[Start SUPPLIED TEXT]

B. Relevant domestic law and practice
In 1986, Aruba (until then part of the Netherlands Antilles) obtained internal autonomy and became a country (separate from the Netherlands Antilles) within the Kingdom. The status of these countries and the relations between them and the Netherlands and towards the Kingdom as a whole is laid down in the Charter for the Kingdom of the Netherlands. Article 41 of the Charter provides that the three countries shall manage their internal matters independently. Therefore Aruba has its own Constitution (Staatsregeling) and its own Net and parliament, id est the Parliament of Aruba (Staten van Aruba), which body has 21 members, who are elected freely, by secret ballot and by means of proportional representation for a four year term.
The legislature of the Kingdom consists of the Netherlands Parliament and the Kingdom Government (the Monarch and the Council of Ministers of the Kingdom) together.
Relevant (excerpts of) articles of the Charter for the Kingdom of the Netherlands (as amended by Kingdom Act of 15 December 1994) read as follows:
“Article 4
...
2. Legislative power in Kingdom affairs shall be exercised by the legislature of the Kingdom. Kingdom Bills shall be considered with due observance of the provisions of Articles 15 to 21 inclusive.
Article 15
1. The King shall forward Bills for Kingdom Acts, at the same time as they are introduced in Parliament, to the representative assemblies of the Netherlands Antilles and Aruba.
...
Article 16
The representative assembly of the country in which the legislation is to apply shall be empowered, before the Bill is publicly debated in the Lower House, to examine the Bill and to issue a written report thereon, if necessary within a fixed time-limit.
Article 17
1. The Minister Plenipotentiary of the country in which the legislation is to apply shall be afforded the opportunity to attend the debate on the Bill in Parliament and to furnish such information to the Upper and Lower House as he considers desirable.
2. The representative assembly of the country in which the legislation is to apply may decide to designate, for the purposes of the debate on a particular Bill in Parliament, one or more special delegates who shall likewise be empowered to attend the debates and furnish information.
...
4. The Ministers Plenipotentiary and the special delegates shall be empowered to propose amendments to a Bill during the proceedings in the Lower House.
Article 18
1. Before a final vote is taken on any Kingdom Bill in the Upper and Lower House, the Minister Plenipotentiary of the country in which the legislation is to apply shall have the opportunity to express his opinion on the Bill. If, after the Minister Plenipotentiary has stated his opposition to the Bill, the Lower House adopts it with a majority of less than three-fifths of the number of votes cast, the proceedings shall be suspended and the Council of Ministers shall consider the Bill further.
2. If the meetings of the Upper or Lower House are being attended by special delegates, the power referred to in paragraph 1 shall devolve upon the delegate designated for the purpose by the representative assembly.
Article 41
1. The Netherlands, the Netherlands Antilles and Aruba shall conduct their internal affairs autonomously.
2. The interest of the Kingdom shall be a matter of common concern to the countries.
Article 46
1. The representative assemblies shall be elected by Netherlands nationals who are residents of the country concerned and have attained an age to be determined by the countries, which should not exceed 25 years. Each voter shall cast only one vote. Elections shall be free and by secret ballot. In case of necessity the countries may impose restrictions. ...

[End SUPPLIED TEXT]

▶ _WHAT YOU HAVE TO DO_
Continue the passage on Aruba's domestic law and the Kingdom Charter from where it ends.

[Start DATA LISTING]

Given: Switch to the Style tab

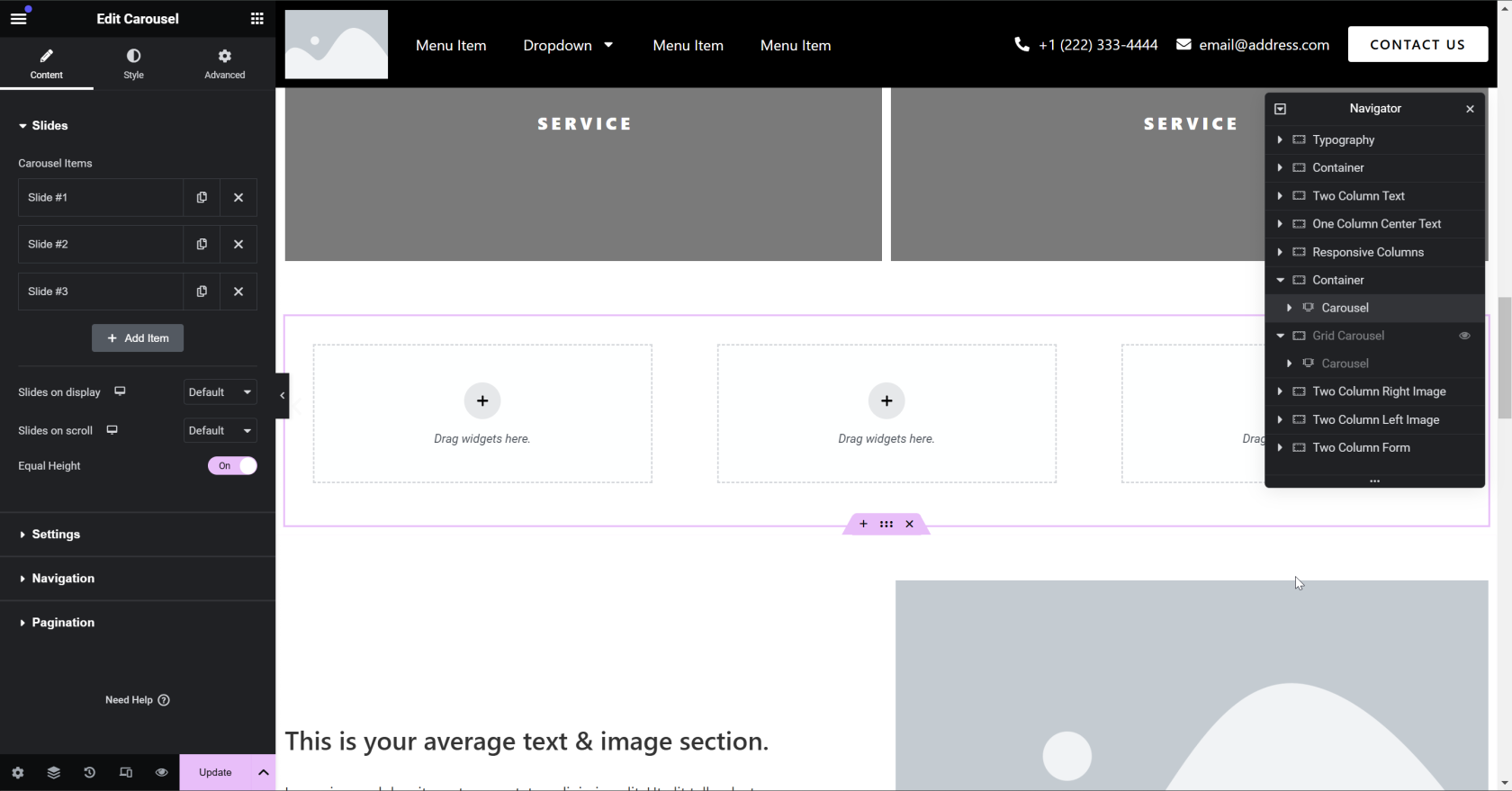Looking at the screenshot, I should click(133, 63).
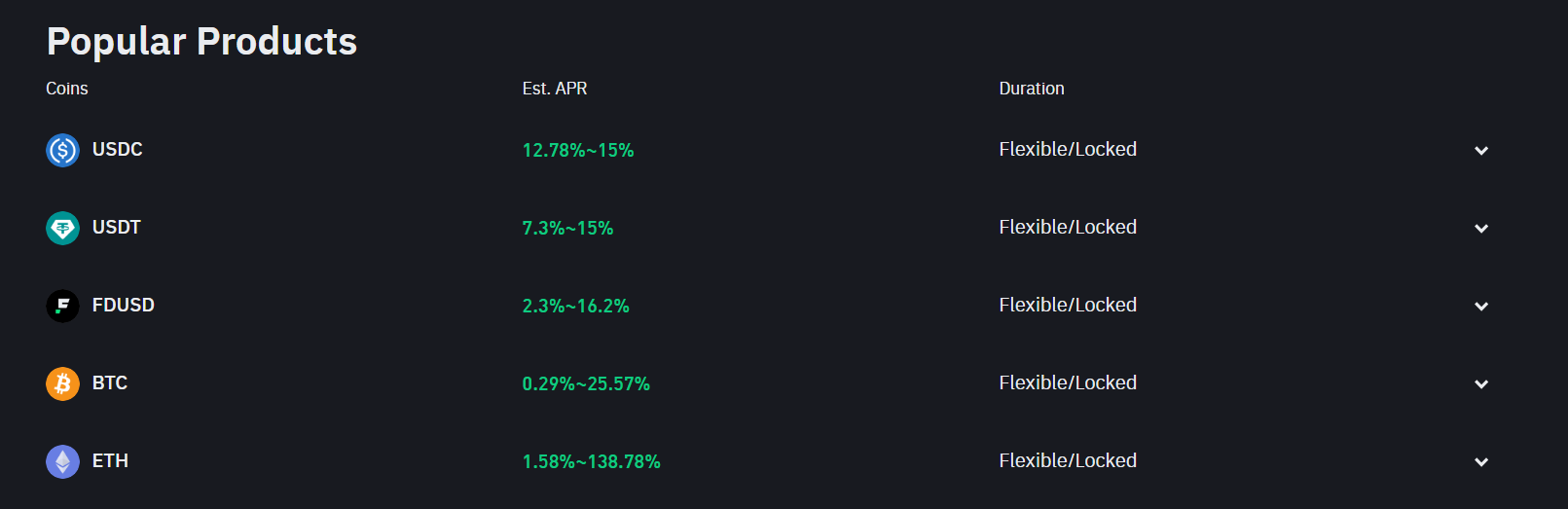The width and height of the screenshot is (1568, 509).
Task: Click the Ethereum ETH icon
Action: point(62,461)
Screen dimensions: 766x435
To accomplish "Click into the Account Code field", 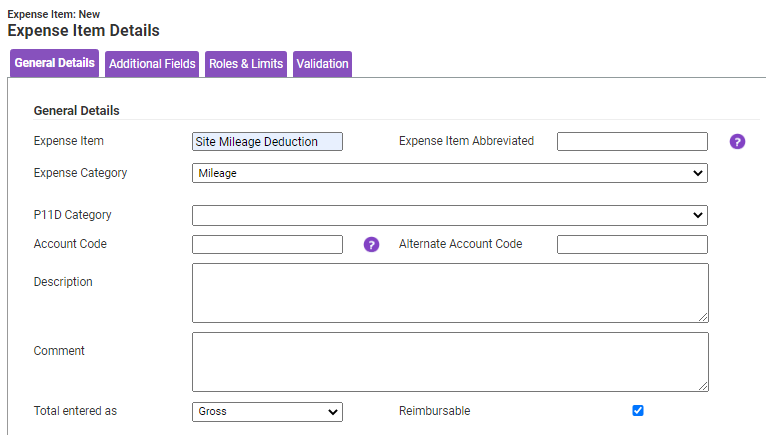I will pos(267,244).
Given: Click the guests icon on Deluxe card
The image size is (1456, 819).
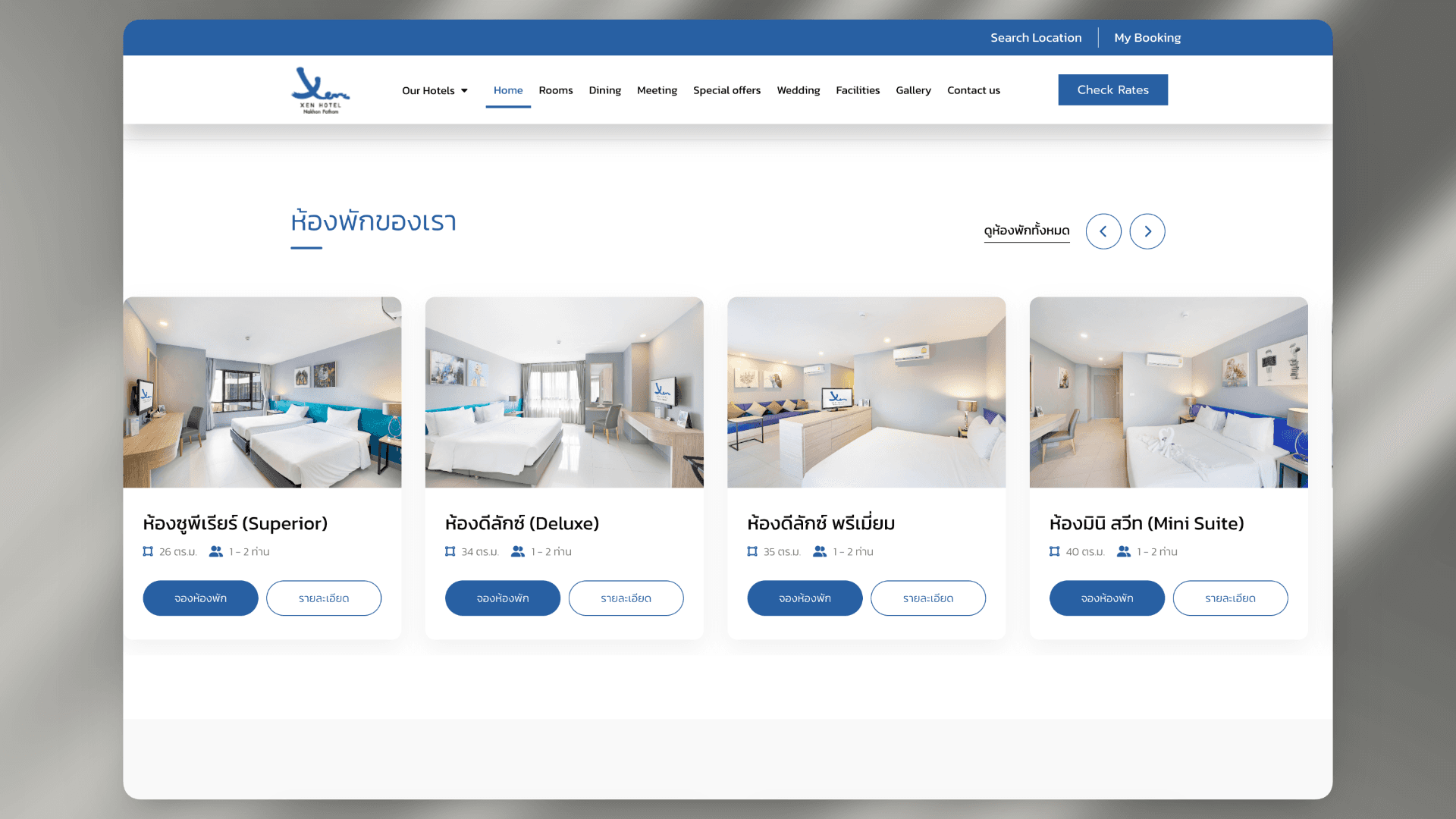Looking at the screenshot, I should point(518,551).
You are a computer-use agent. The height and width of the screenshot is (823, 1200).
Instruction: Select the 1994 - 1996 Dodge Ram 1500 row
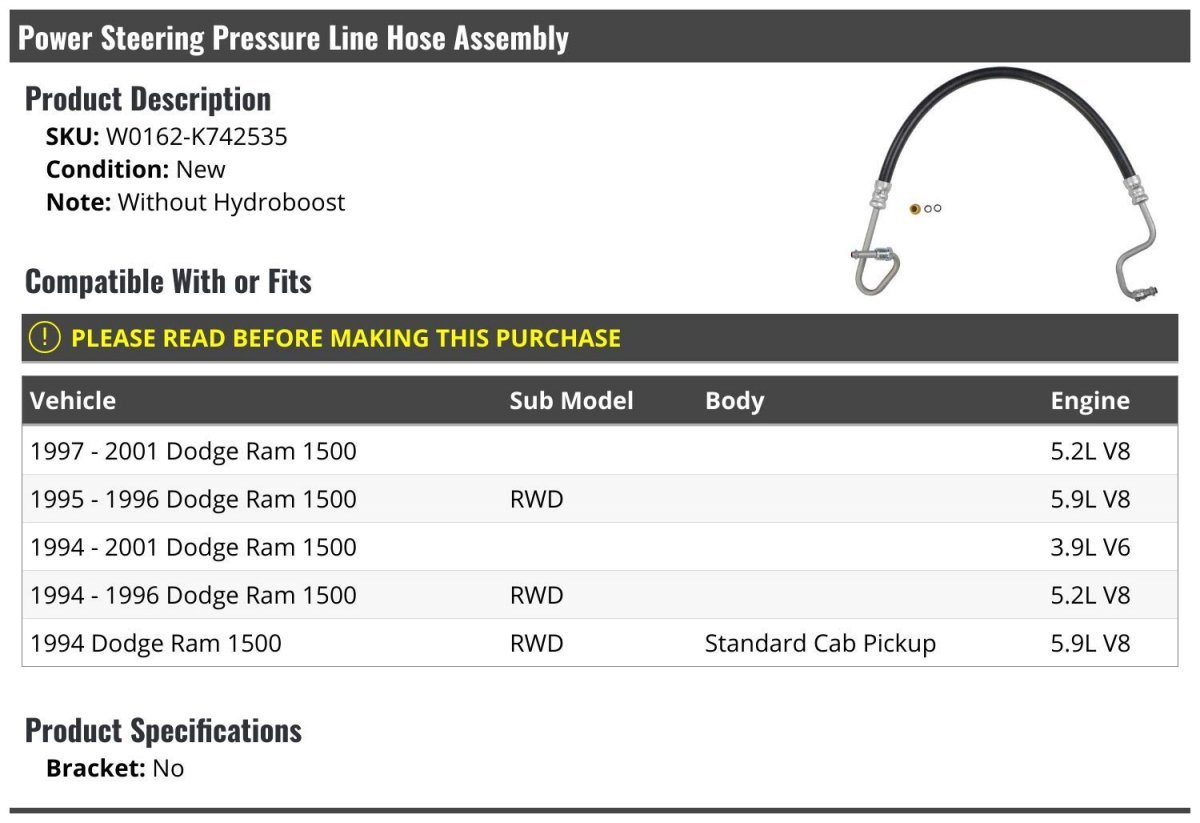click(x=600, y=595)
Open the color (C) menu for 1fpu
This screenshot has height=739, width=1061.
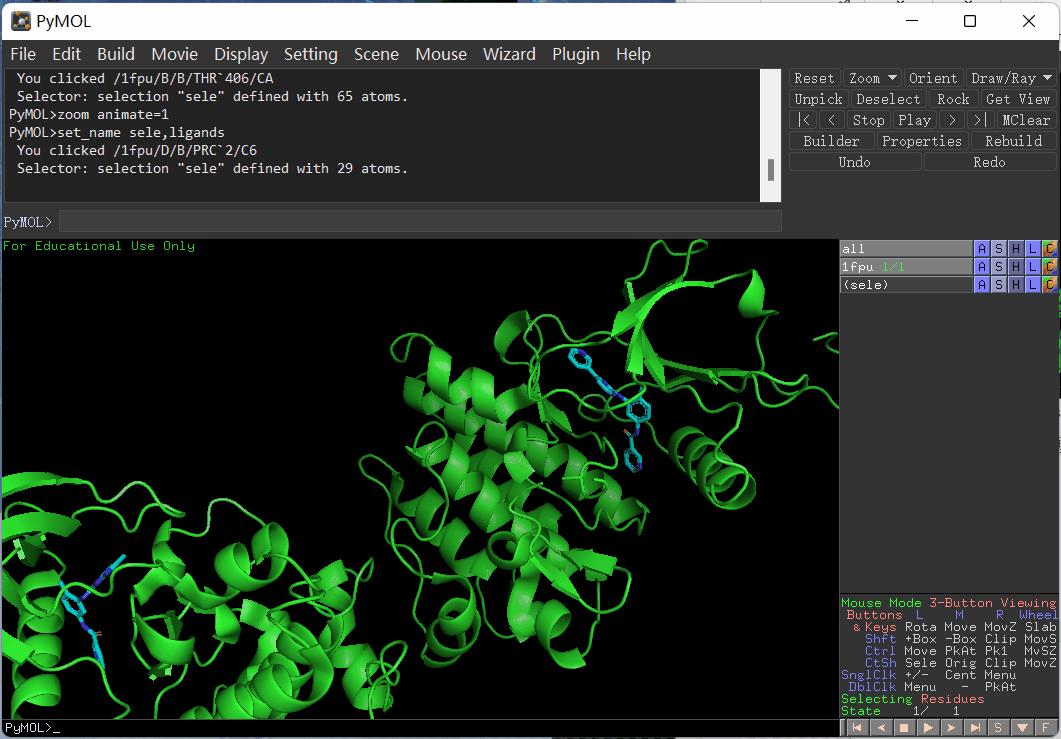(x=1049, y=267)
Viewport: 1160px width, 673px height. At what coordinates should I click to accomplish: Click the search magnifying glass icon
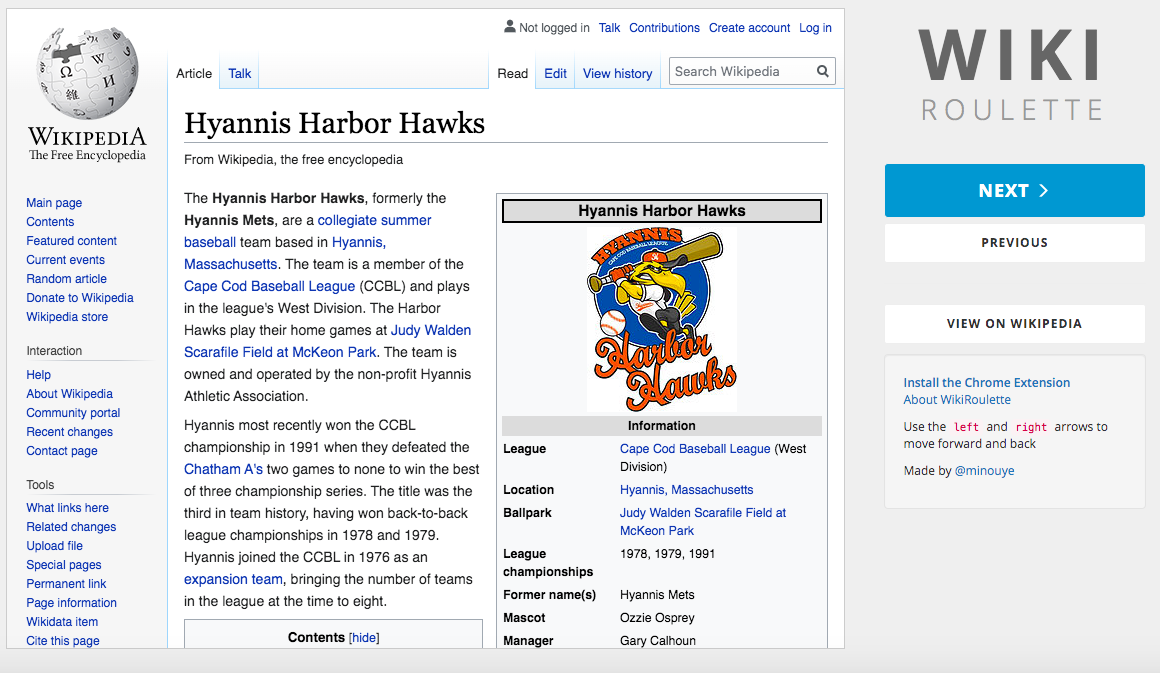pos(822,72)
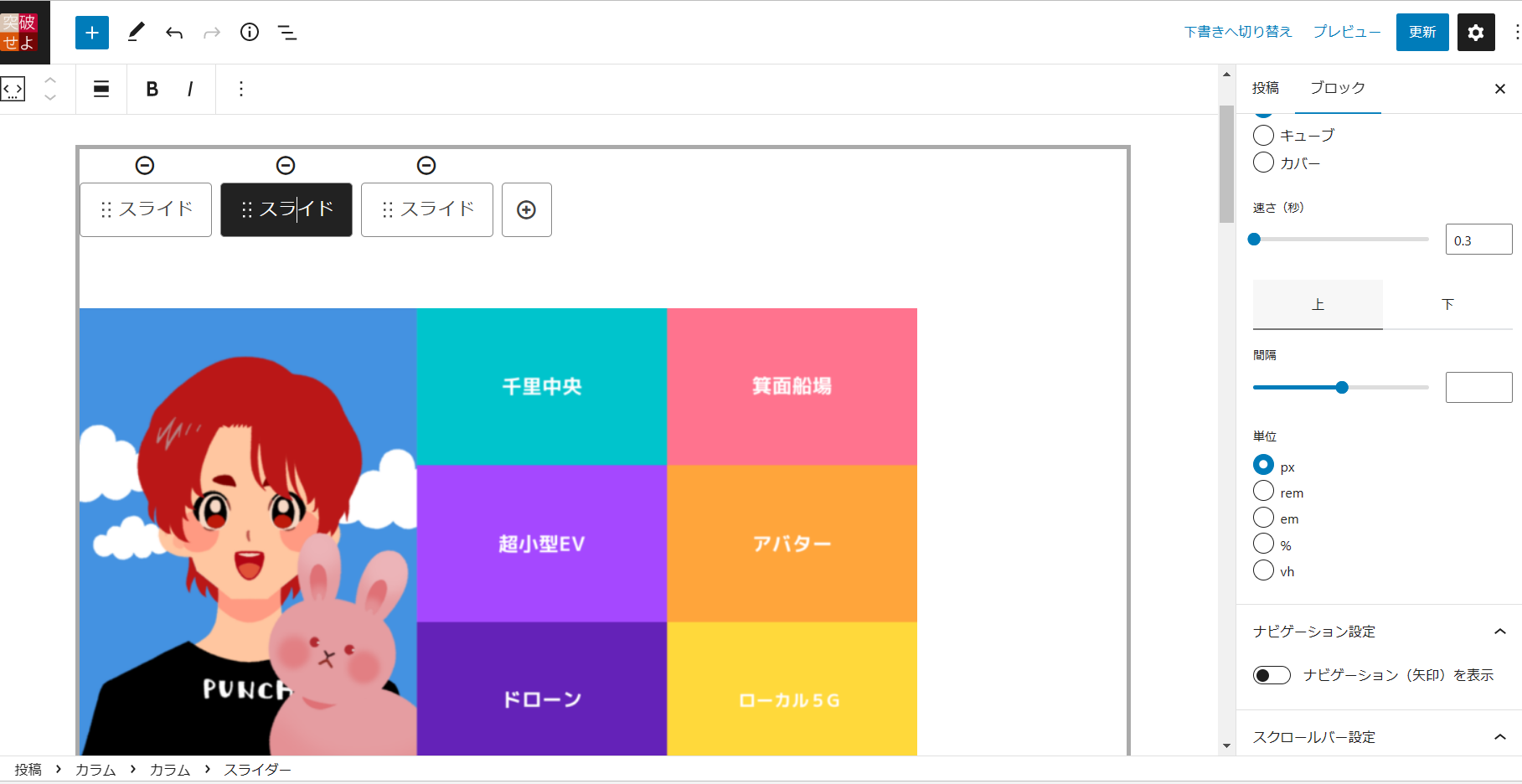Open the document overview list icon
Viewport: 1522px width, 784px height.
click(x=287, y=32)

[End DATA LISTING]

▶ _REPLY_
2. The countries may award to Netherlands nationals who are not residents of the country concerned the right to vote in elections for the representative assemblies ...”
Section B1 of the Elections Act (as amended on 24 December 1998) reads as follows:
“1. Members of the Lower House of Parliament shall be elected by persons who are Netherlands nationals on nomination day and have attained the age of eighteen years on polling day, with the exception of persons who have their lawful place of residence in the Netherlands Antilles or Aruba on nomination day.
2. This exception shall not apply to:
(a) Netherlands nationals who have been resident in the Netherlands for at least ten years;
(b) Netherlands nationals who are employed in the Netherlands public service in the Netherlands Antilles or Aruba and their Netherlands spouses or partners and children, in so far as they have joint households.”
COMPLAINTS
The applicants complained under Article 3 of Protocol No. 1 of the Convention about the fact that they were excluded from participation in elections of members of the Lower House of the Netherlands Parliament, although the Lower House is a legislature concerning Kingdom matters, which thus also involves Aruba.
They further complained that exclusion from eligibility to vote in the elections of the Lower House of the Netherlands Parliament as a resident of Aruba, whereas other Netherlands nationals who are also not resident in the Netherlands do have that voting right, constitutes discrimination contrary to Article 14.
THE LAW
A. Joinder of the applications
The Court considers that, pursuant to Rule 42 § 1 of the Rules of Court, the applications should be joined, given their common factual and legal background.
B. Alleged violation of Article 3 of Protocol No. 1
The applicants complained that they were unable to vote in the election of members of the Lower House of the Netherlands Parliament. They invoked Article 3 of Protocol No. 1 to the Convention, which provides:
“The High Contracting Parties undertake to hold free elections at reasonable intervals by secret ballot, under conditions which will ensure the free expression of the opinion of the people in the choice of the legislature.”
The Court re-affirms that Article 3 of Protocol No. 1 implies subjective rights to vote and to stand for election (see Labita v. Italy [GC], no. 26772/95, § 201, ECHR 2000-IV). Although those rights are central to democracy and the rule of law, they are not absolute. There is room for “implied limitations” (see Mathieu-Mohin and Clerfayt v. Belgium, judgment of 2 March 1987, Series A no. 113, p. 23,, § 52).
While Contracting States have a wide margin of appreciation – given that their legislation on elections varies from place to place and from time to time –, this is not unlimited; it is for the Court to determine in the last resort whether the requirements of Article 3 of Protocol No. 1 have been complied with (see Py v. France, no. 66289/01, §§ 46-47, ECHR 2005-I (extracts)).
The Court observes that the applicants are Netherlands nationals who are resident in Aruba. As such they are not residents of the Netherlands, since –although it is part of the Kingdom –, Aruba does not form an integral and territorial part of the Netherlands itself. The applicants therefore have the right to vote in elections for members of the Parliament of Aruba, which elections conform to the requirements of Article 3 of Protocol No. 1 in that they provide opportunities for the free expression of the opinion of the people of Aruba concerning their internal affairs at reasonable intervals by secret ballot.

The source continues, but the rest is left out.